Eind februari 1574 onderbraken de Spanjaarden het beleg weer, om elders te vechten. Bijna drie maanden hadden de inwoners rond de Leidsche dam de tijd om de schansen kapot te maken. Maar ze deden niets. De Spaanse soldaten konden bij hun terugkeer gewoon hun oude plek weer innemen. Daarna dwongen ze de inwoners van Voorburg, Stompwijk en Veur in Den Haag huisvuil te verzamelen om de wallen nog verder te versterken en te verhogen.

Onder water

In 1574 stak Willem van Oranje de dijken van de Hollandse IJssel en Maas door. De omgeving van Leidschendam-Voorburg verdween bijna geheel onder water. Zoveel nattigheid was te veel voor de Spanjaarden. De watergeuzen konden de vijand makkelijk aanvallen vanaf hun platte schuiten.
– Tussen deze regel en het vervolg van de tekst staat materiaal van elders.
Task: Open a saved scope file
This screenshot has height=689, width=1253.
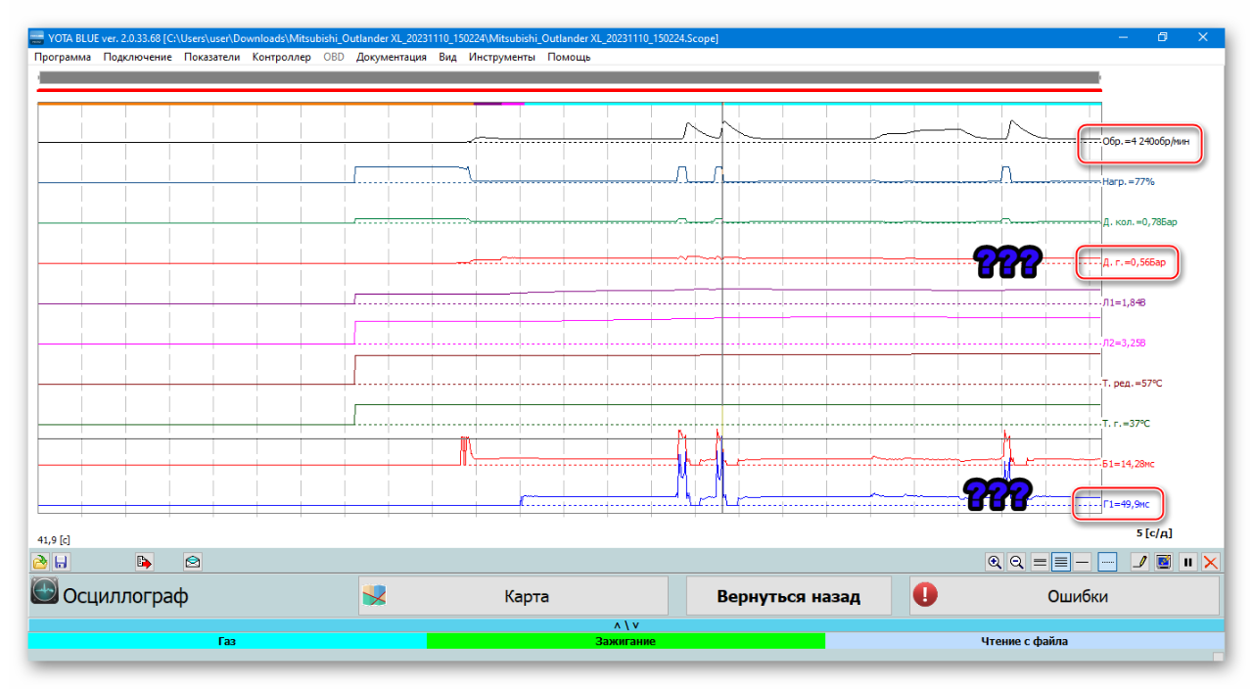Action: pyautogui.click(x=40, y=562)
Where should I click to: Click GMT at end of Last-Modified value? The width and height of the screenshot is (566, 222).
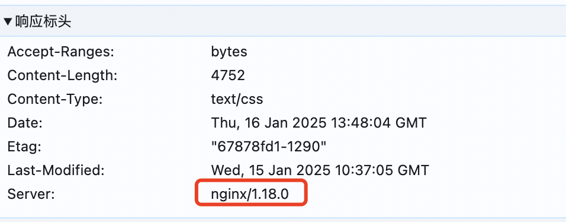[413, 170]
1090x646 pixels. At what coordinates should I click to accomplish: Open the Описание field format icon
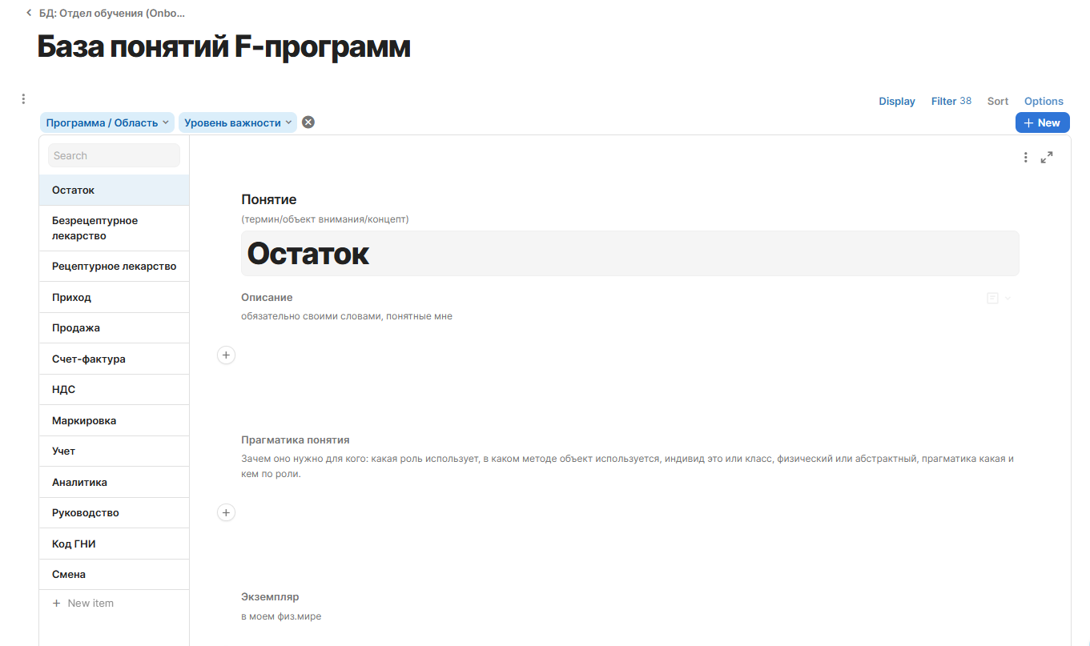coord(993,298)
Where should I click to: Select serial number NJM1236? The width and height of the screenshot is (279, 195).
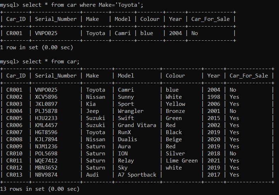pos(46,147)
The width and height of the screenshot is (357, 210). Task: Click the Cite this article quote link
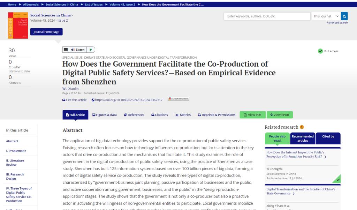coord(74,100)
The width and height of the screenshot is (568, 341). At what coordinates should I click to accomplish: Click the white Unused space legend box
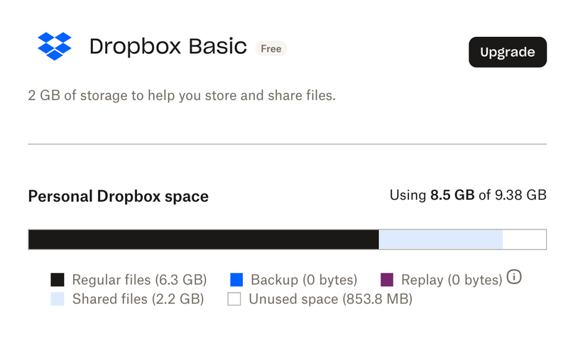234,299
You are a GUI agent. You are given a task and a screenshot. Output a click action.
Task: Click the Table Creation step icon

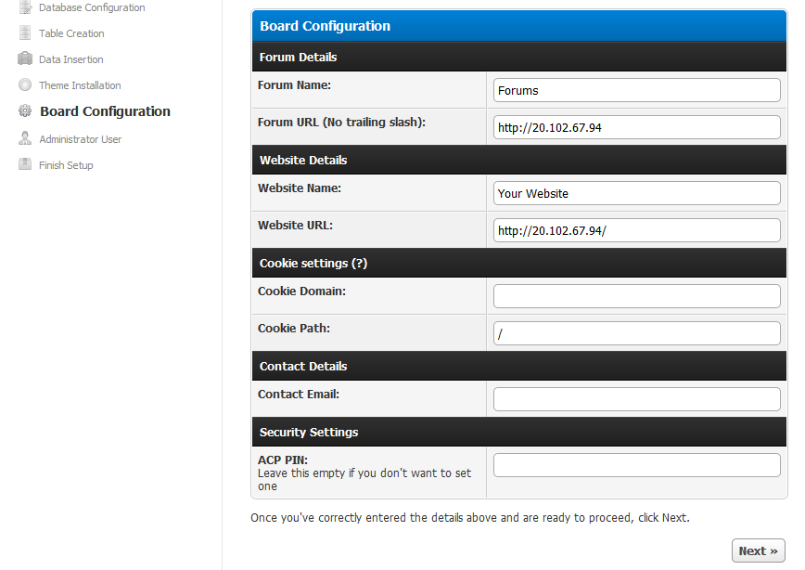(25, 33)
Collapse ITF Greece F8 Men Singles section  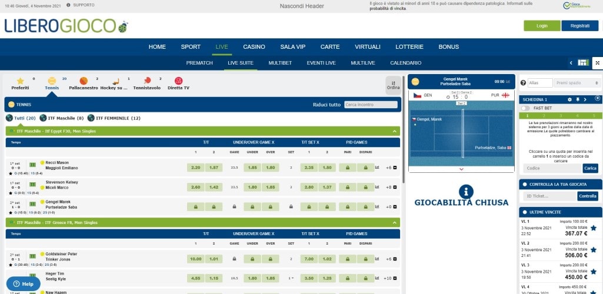(x=394, y=223)
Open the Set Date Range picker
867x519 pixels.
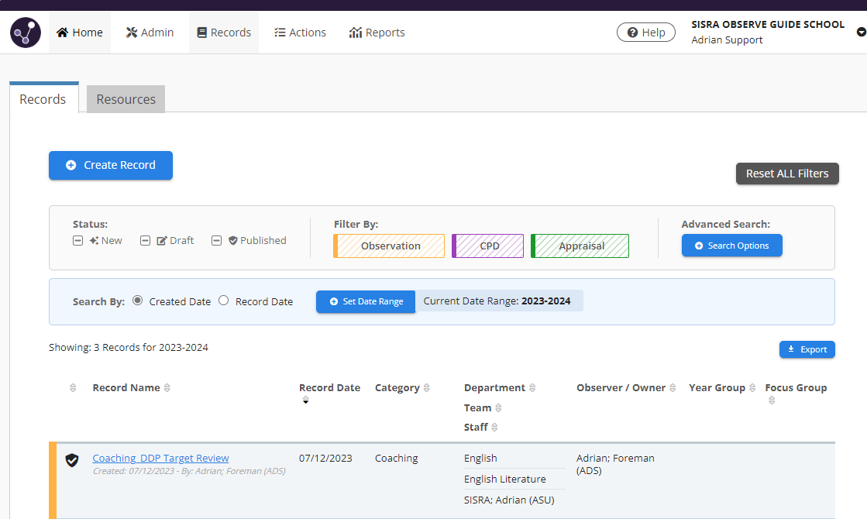pos(366,301)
Op drie oktober 1574 was Leiden bevrijd. Tweehonderd vluchtende Spanjaarden werden op bloedige wijze bij de Geestbrug vermoord.

Land opbouwen

Binnen een jaar na het vertrek van de Spanjaarden waren de dijken weer gerepareerd. Het herstel van de gesneuvelde molens duurde langer. In 1577 stonden verschillende stukken land rond het huidige Leidschendam-Voorburg daardoor nog steeds onder water. Pas rond 1580 konden alle akkers weer worden bewerkt.